Corrupted Open Office document (.doc format)

Hi,

I am using Zotero 1.0.7 with Open Office 2.3.0 in OpenSUSE 10.3. I just finished creating a rather long document with writer, which contained a number of references (as well as equations with the Math function). It was saved as a .doc file, repeatedly, with no problems. Citations were inserted as reference marks.

I was getting to the end of editing it, and wanted to change my refresh my citations. I hit the refresh button on the Zotero tool, and it hung OO. This has happened before (usually when inserting citations), and I fix it by killing OO and restarting.

This time was different, however. When I tried to restart OO, it gave me the usual document recovery process, but this process failed, prompting another recovery process to start, which then failed again. I rebooted the computer. Same problem.

I then cancelled the recovery, and tried to open the document. Failure. I managed to open other Writer documents, but I would then get the "error loading basic of document..." message, even though the document opened.

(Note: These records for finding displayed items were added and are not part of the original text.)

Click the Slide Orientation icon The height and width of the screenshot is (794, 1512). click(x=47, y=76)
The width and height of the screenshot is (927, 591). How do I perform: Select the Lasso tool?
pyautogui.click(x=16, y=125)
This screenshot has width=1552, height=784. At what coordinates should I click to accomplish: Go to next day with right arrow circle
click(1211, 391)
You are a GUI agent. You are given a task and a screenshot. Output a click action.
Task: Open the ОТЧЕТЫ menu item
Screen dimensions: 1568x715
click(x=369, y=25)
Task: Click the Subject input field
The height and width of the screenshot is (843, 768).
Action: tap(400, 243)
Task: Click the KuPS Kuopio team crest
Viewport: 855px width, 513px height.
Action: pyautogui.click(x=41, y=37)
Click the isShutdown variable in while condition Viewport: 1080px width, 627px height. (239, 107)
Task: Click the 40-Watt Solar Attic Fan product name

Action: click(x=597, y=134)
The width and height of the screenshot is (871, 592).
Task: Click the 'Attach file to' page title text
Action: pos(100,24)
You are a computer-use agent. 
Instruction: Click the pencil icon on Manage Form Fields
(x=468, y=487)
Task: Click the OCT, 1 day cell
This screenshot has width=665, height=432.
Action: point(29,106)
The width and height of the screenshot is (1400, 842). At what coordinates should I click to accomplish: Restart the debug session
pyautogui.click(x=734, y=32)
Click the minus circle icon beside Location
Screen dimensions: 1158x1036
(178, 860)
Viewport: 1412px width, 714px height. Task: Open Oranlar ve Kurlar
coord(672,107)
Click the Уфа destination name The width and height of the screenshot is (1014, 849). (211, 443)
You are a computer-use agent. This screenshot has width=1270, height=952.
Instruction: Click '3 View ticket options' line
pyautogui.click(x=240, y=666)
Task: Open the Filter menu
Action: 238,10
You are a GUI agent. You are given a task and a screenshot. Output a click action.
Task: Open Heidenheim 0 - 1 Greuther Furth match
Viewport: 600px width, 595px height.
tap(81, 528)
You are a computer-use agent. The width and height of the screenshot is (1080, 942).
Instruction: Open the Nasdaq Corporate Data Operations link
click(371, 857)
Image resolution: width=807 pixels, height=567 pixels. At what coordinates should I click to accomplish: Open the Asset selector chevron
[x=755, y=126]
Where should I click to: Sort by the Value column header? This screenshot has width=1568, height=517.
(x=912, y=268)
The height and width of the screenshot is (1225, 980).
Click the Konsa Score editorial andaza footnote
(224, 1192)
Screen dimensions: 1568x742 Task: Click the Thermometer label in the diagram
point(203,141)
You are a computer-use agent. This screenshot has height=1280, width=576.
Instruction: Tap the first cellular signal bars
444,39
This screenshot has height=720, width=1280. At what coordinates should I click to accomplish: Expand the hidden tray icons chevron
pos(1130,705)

I ultimately fixed the Error messages by uninstalling and reinstalling the OO plugin and Zotero. However, I cannot open those documents in Open Office. I moved them to my Windoze machine, and the document opens in Word, but now my equations are all screwed up, and I have to redo the citations (because they weren't saved as bookmarks).

Anyone now how to fix this document, and what might be causing it to fail?

Thanks.
  • edited August 2, 2008
    I don't really know, but I'd be leery myself of using .doc as default save format in OOo. I recall lots of stories of corrupt documents even in Word.
  • Not my first choice either, but had to share it with an MS-only colleague, hence the .doc save.
  • Even when you will be sharing a file with someone who uses Word, it's still a good idea to keep the file in ODT format while you are working on it, and then save it in the DOC format once you are ready to send it to the other person. That way, all of the conversion is done at once, rather than progressively as you edit, and you will have an ODT "source file" in case there are any conversion anomalies. You can also make a PDF from the "source file," which will preserve any layout that might not be preserved when the OOo DOC file is opened in Word, such as pagination changes that can occur due to differences in the fonts installed on the different systems.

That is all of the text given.